Simply Wall St ·  Dec 30, 2024 09:54

To find a multi-bagger stock, what are the underlying trends we should look for in a business? Amongst other things, we'll want to see two things; firstly, a growing return on capital employed (ROCE) and secondly, an expansion in the company's amount of capital employed. If you see this, it typically means it's a company with a great business model and plenty of profitable reinvestment opportunities. So on that note, Zhejiang Jinggong Integration Technology (SZSE:002006) looks quite promising in regards to its trends of return on capital.

Understanding Return On Capital Employed (ROCE)

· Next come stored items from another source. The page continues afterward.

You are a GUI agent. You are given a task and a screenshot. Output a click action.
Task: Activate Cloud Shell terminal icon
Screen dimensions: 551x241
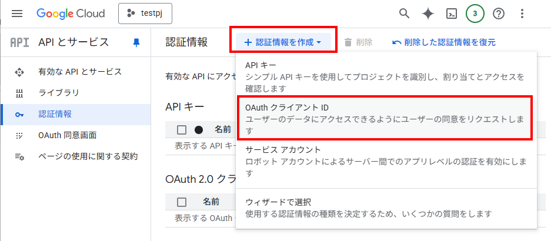click(452, 14)
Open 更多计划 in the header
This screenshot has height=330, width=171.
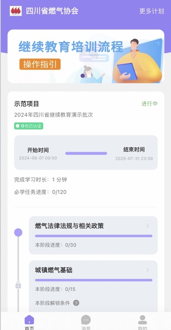click(x=152, y=11)
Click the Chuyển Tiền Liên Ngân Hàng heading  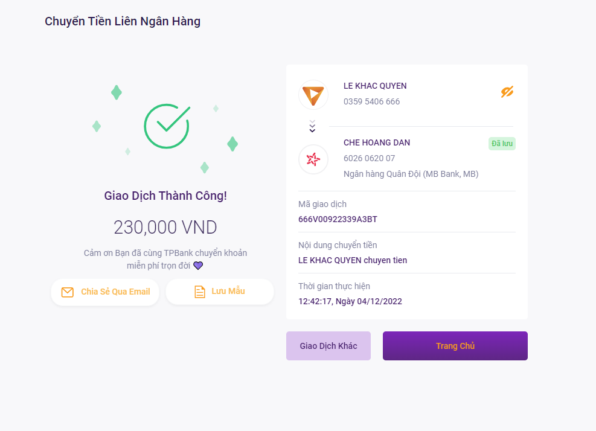point(123,21)
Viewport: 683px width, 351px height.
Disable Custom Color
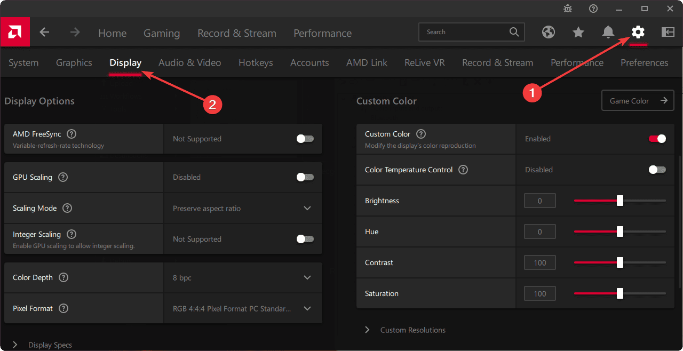[x=657, y=139]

Just to clarify if you're unsure, ROCE is a metric for evaluating how much pre-tax income (in percentage terms) a company earns on the capital invested in its business. To calculate this metric for Zhejiang Jinggong Integration Technology, this is the formula:

Return on Capital Employed = Earnings Before Interest and Tax (EBIT) ÷ (Total Assets - Current Liabilities)

0.055 = CN¥74m ÷ (CN¥2.9b - CN¥1.5b) (Based on the trailing twelve months to September 2024).

So, Zhejiang Jinggong Integration Technology has an ROCE of 5.5%. On its own that's a low return on capital but it's in line with the industry's average returns of 5.2%.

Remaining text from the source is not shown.